Aan de orde is de voortzetting van de stemmingen in verband met het wetsvoorstel Vaststelling van de begroting van de uitgaven en de ontvangsten van het Gemeentefonds voor het jaar 2002 (28000 B).

(Zie vergadering van 11 december 2001.)

In stemming komt het amendement-Noorman-den Uyl/Wilders (stuk nr. 15, I).

De voorzitter:

Ik constateer dat dit amendement met algemene stemmen is aangenomen.

Ik stel vast dat door de aanneming van dit amendement het andere op stuk nr. 15 voorkomende amendement als aangenomen kan worden beschouwd.

Artikel 5, zoals het is gewijzigd door de aanneming van het amendement-Noorman-den Uyl/Wilders (stuk nr. 15, I) wordt zonder stemming aangenomen.

Artikel 6 wordt zonder stemming aangenomen.

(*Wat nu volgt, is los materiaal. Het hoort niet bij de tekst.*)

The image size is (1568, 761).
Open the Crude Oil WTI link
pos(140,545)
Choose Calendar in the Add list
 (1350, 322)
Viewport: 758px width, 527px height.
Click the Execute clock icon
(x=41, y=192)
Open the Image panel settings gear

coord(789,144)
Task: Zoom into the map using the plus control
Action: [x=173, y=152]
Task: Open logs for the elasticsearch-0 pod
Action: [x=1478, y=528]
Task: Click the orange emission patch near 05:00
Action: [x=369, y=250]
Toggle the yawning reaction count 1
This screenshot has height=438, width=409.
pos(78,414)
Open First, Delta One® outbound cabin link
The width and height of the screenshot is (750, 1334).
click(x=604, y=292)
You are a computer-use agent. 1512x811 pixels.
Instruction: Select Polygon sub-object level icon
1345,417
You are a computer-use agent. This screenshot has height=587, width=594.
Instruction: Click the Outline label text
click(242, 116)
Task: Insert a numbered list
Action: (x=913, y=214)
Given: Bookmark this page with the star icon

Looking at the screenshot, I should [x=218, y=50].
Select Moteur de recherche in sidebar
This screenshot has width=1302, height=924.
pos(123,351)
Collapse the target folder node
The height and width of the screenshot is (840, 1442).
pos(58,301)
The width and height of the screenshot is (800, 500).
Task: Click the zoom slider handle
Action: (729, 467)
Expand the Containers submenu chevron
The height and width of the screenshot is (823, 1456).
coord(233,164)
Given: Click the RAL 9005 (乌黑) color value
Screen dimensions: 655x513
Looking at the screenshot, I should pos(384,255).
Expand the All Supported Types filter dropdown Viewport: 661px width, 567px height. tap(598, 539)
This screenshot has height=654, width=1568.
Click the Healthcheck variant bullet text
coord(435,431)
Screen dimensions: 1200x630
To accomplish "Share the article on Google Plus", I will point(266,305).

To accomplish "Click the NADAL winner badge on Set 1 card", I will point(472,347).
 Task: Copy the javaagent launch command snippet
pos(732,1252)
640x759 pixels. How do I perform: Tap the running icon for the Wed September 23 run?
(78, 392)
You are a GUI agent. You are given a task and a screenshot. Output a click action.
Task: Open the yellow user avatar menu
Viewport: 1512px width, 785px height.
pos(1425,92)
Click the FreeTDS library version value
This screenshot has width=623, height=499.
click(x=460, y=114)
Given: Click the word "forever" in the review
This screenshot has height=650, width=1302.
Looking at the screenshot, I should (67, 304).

De begrotingsstaat, aanhef, wordt zonder stemming aangenomen.

Artikel 1, zoals het is gewijzigd door de aanneming van het amendement-Noorman-den Uyl/Wilders (stuk nr. 15, II) wordt zonder stemming aangenomen.

De gewijzigde begrotingsstaat wordt zonder stemming aangenomen.

De beweegreden wordt zonder stemming aangenomen.

In stemming komt het wetsvoorstel.

De voorzitter:

Ik constateer dat dit wetsvoorstel met algemene stemmen is aangenomen.